**Record extracts:**

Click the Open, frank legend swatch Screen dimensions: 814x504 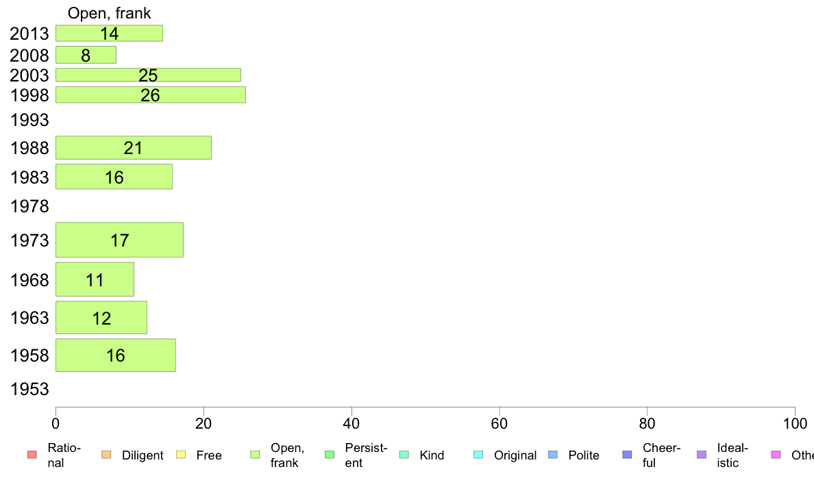click(255, 455)
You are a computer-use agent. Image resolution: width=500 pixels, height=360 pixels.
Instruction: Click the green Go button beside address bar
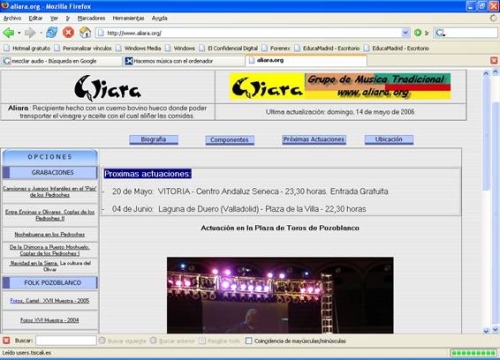[x=417, y=33]
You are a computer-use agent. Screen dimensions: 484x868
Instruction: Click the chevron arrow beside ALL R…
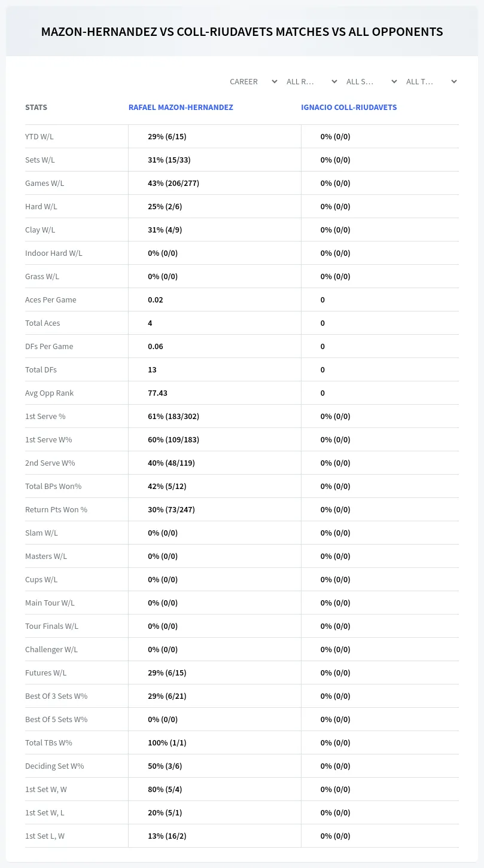coord(334,81)
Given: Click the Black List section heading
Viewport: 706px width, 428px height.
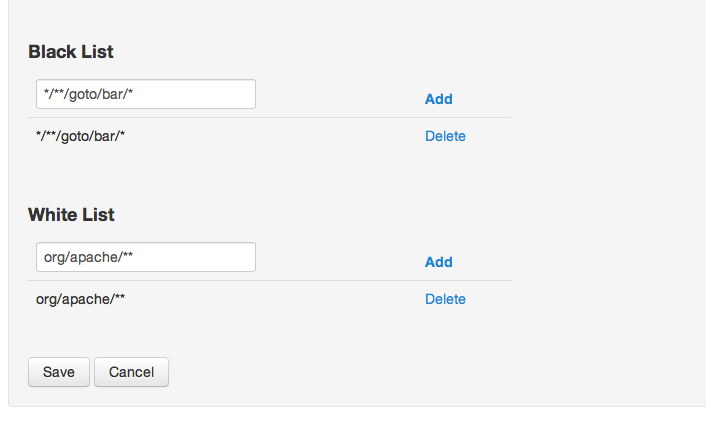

**Work order:** Wording must stay exact. Give again the lines from the line with "You are a computer-use agent. Screen" through the last line of the listing, both ends included, without pictures.

**Answer space:**
You are a computer-use agent. Screen dimensions: 484x868
Instruction: Click the chevron arrow beside ALL R…
coord(334,81)
Given: Click the Black List section heading
Viewport: 706px width, 428px height.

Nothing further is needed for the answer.